*Data extracts:*
********

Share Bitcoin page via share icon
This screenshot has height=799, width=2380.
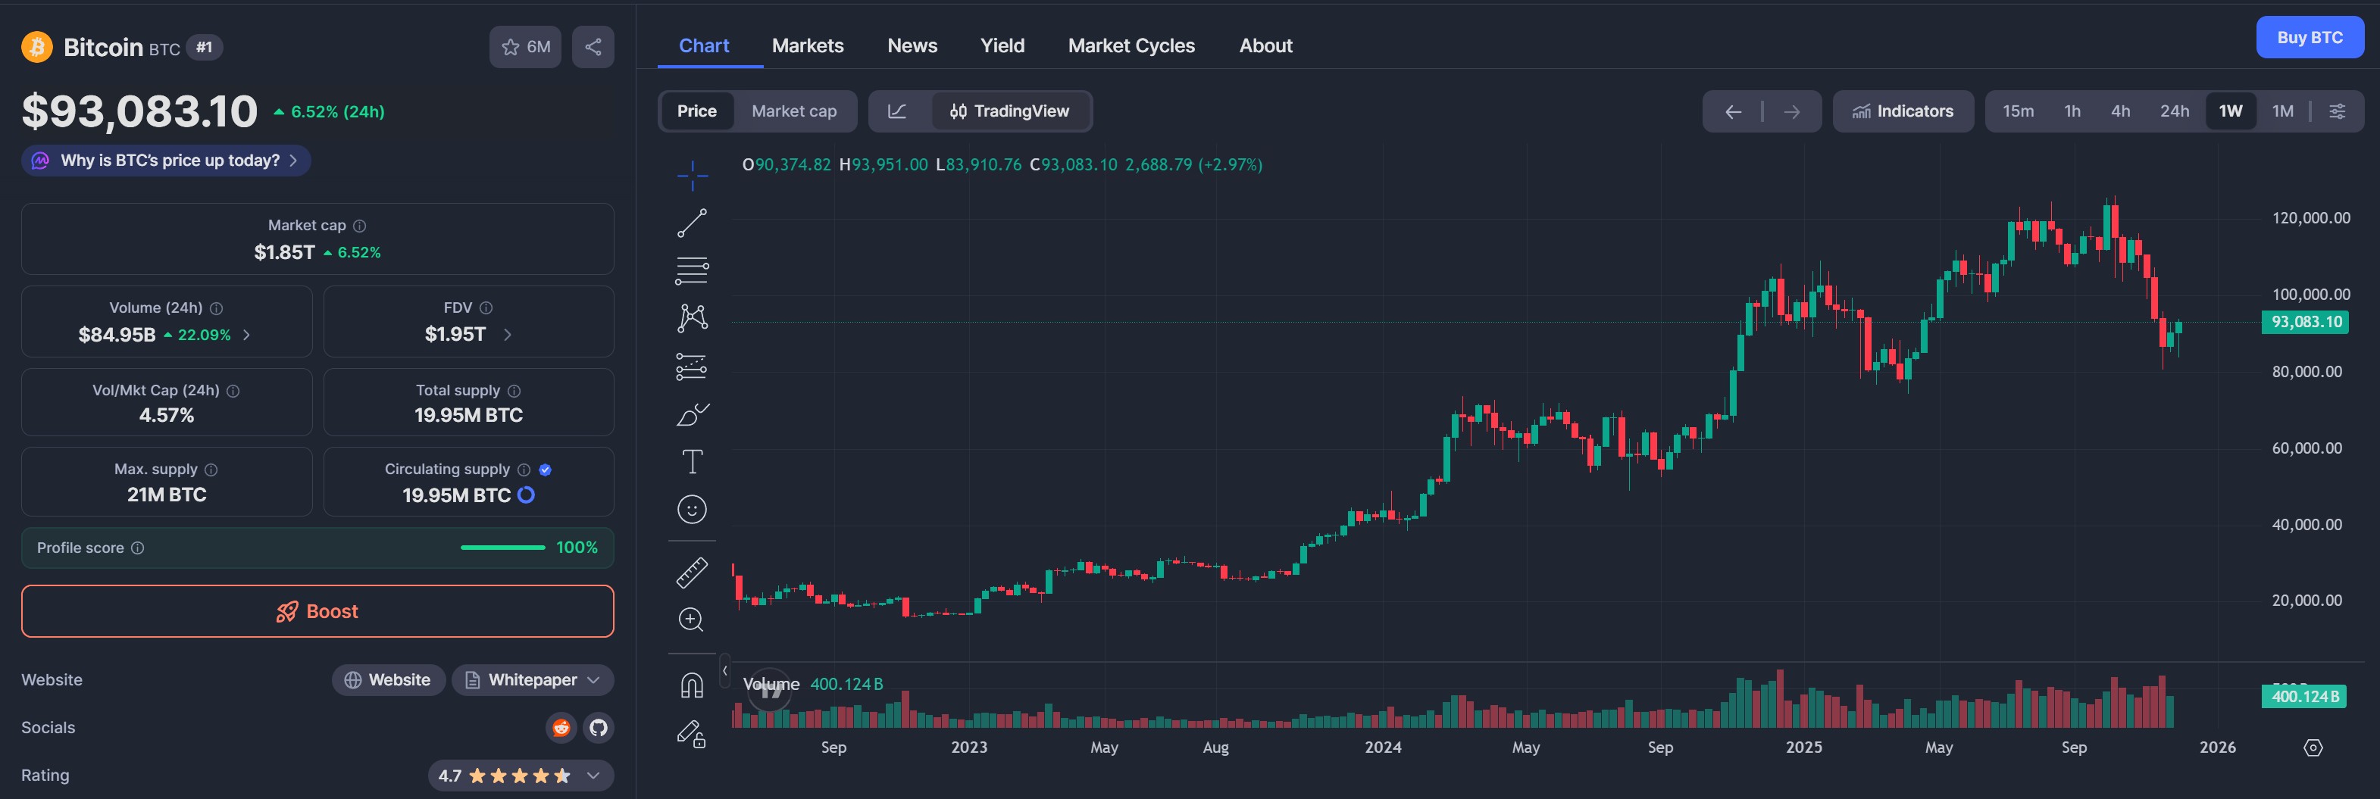593,47
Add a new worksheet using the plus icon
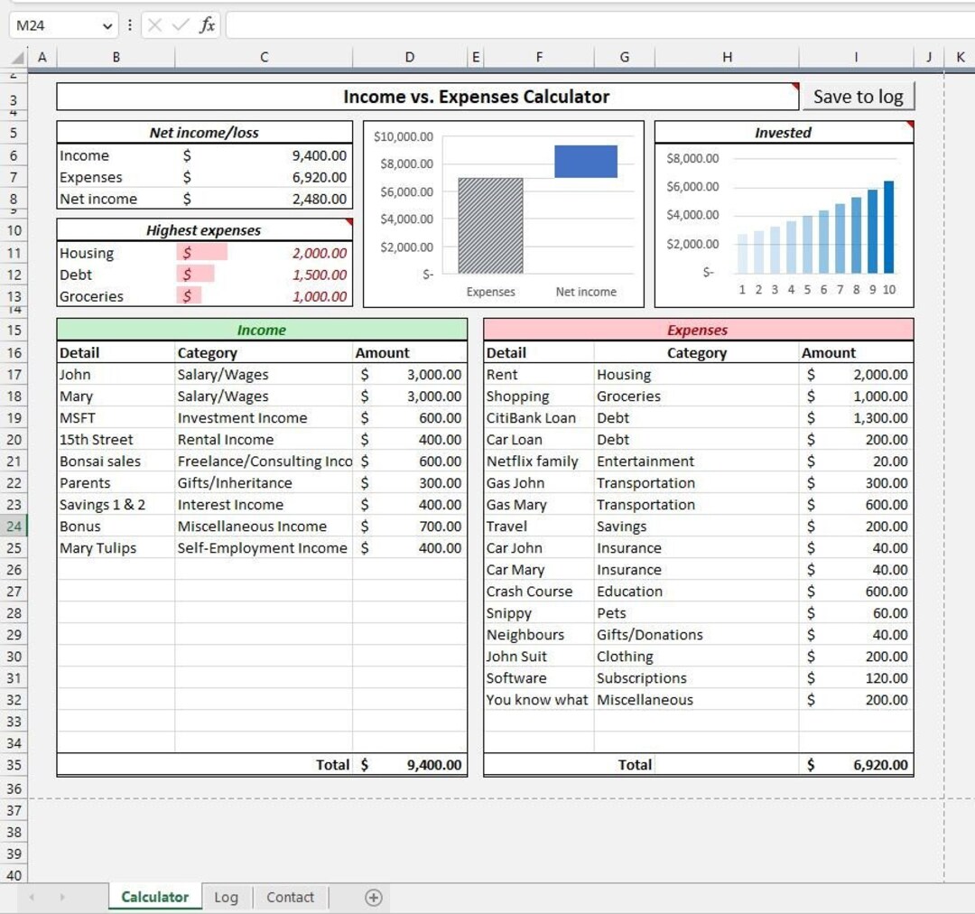 pyautogui.click(x=372, y=897)
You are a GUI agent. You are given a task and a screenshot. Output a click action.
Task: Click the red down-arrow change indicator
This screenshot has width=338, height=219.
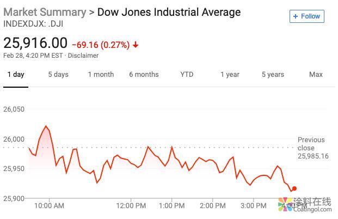coord(136,45)
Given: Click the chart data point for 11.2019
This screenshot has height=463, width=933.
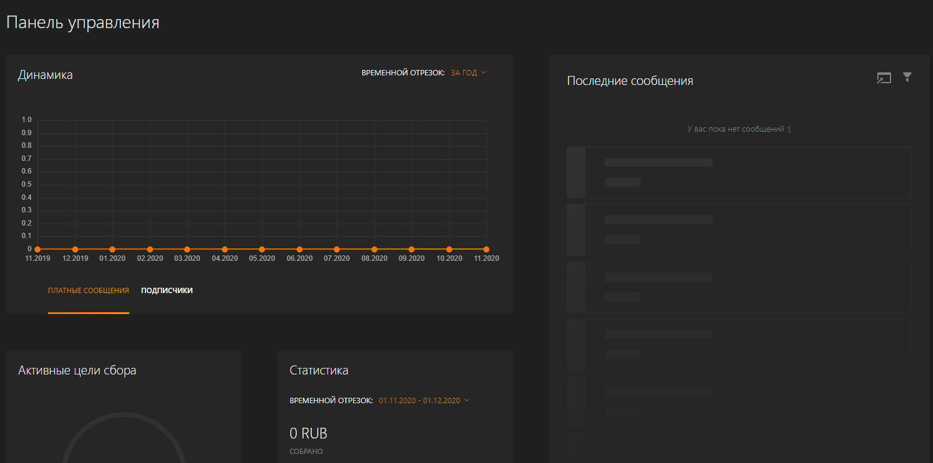Looking at the screenshot, I should point(38,249).
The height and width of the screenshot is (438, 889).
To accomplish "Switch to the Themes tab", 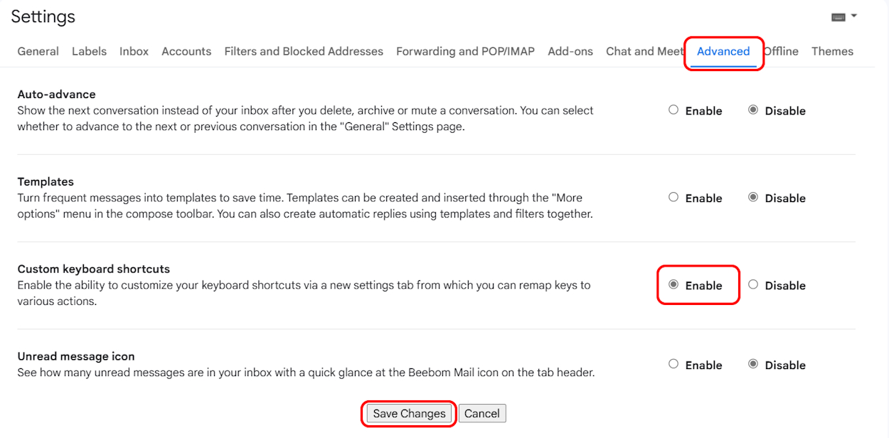I will coord(832,51).
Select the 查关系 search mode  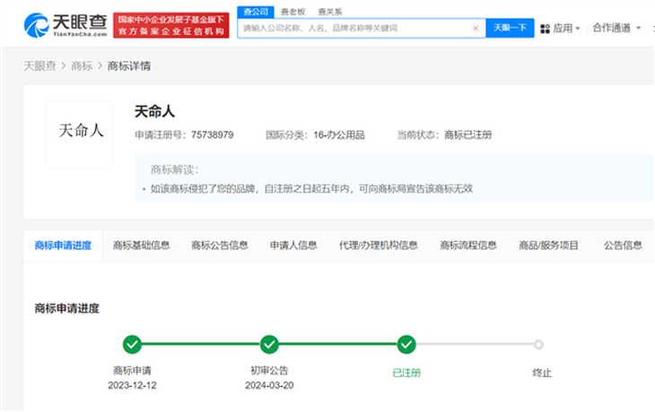click(x=329, y=12)
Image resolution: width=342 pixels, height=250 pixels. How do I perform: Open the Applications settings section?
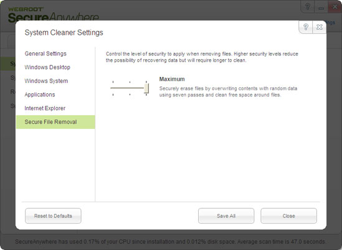click(x=40, y=95)
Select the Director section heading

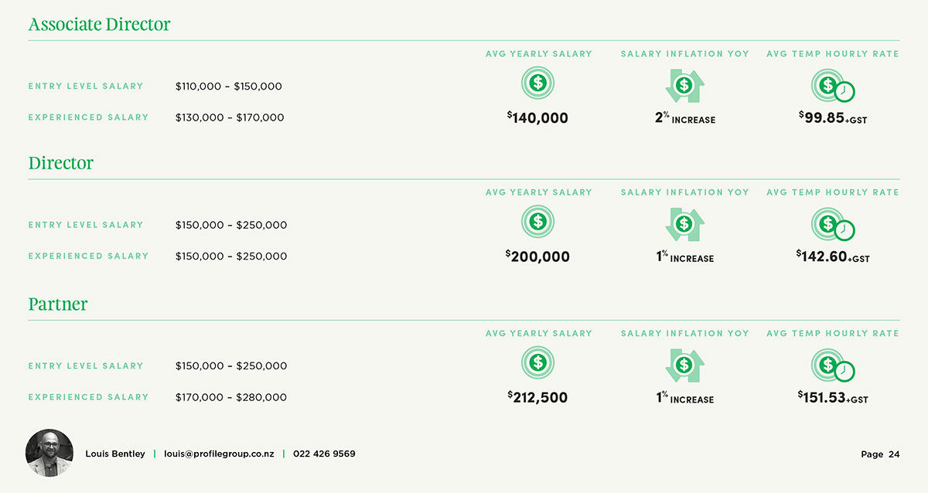pos(61,164)
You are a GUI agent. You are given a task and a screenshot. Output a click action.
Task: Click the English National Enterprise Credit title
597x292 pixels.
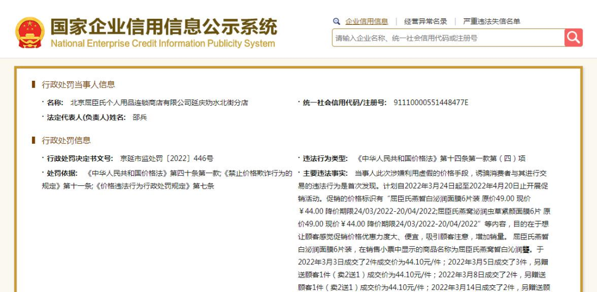click(x=163, y=44)
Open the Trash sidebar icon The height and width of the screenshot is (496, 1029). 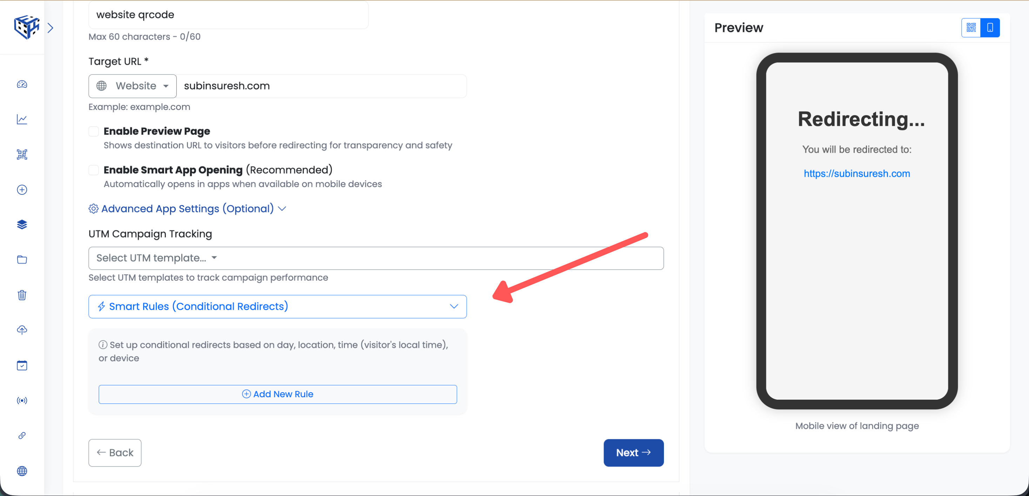pos(22,295)
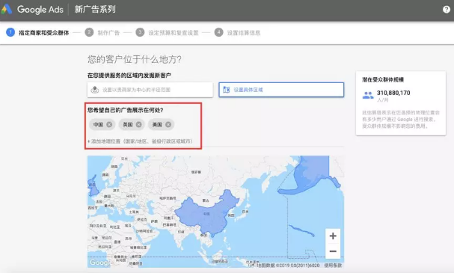The width and height of the screenshot is (454, 273).
Task: Select the 设置具体区域 option
Action: pos(281,90)
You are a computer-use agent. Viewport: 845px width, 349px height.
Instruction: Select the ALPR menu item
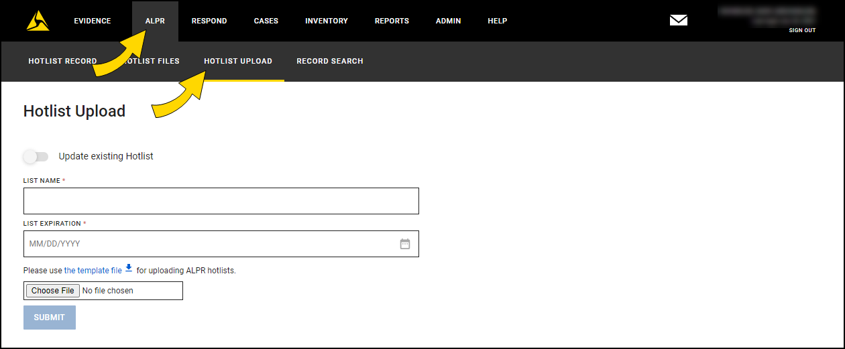(155, 21)
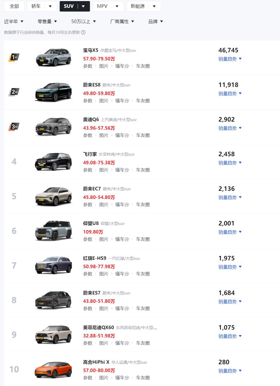Switch to the 新能源 tab
The width and height of the screenshot is (280, 386).
(x=137, y=6)
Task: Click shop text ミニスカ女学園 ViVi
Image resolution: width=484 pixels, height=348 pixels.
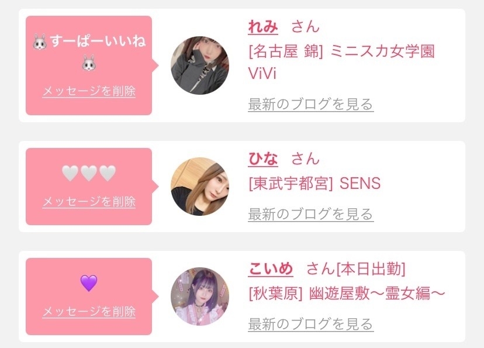Action: 341,63
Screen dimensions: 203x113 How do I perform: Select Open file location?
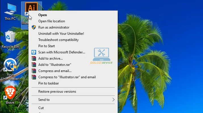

********

*Exercise prompt:* The lines from the one containing "Image resolution: width=484" through the last line of the records are what you should copy, word for word and nothing else, with pictures left out.

*The completed task:*
Image resolution: width=484 pixels, height=348 pixels.
Action: 341,63
Screen dimensions: 203x113 How do I perform: Select Open file location?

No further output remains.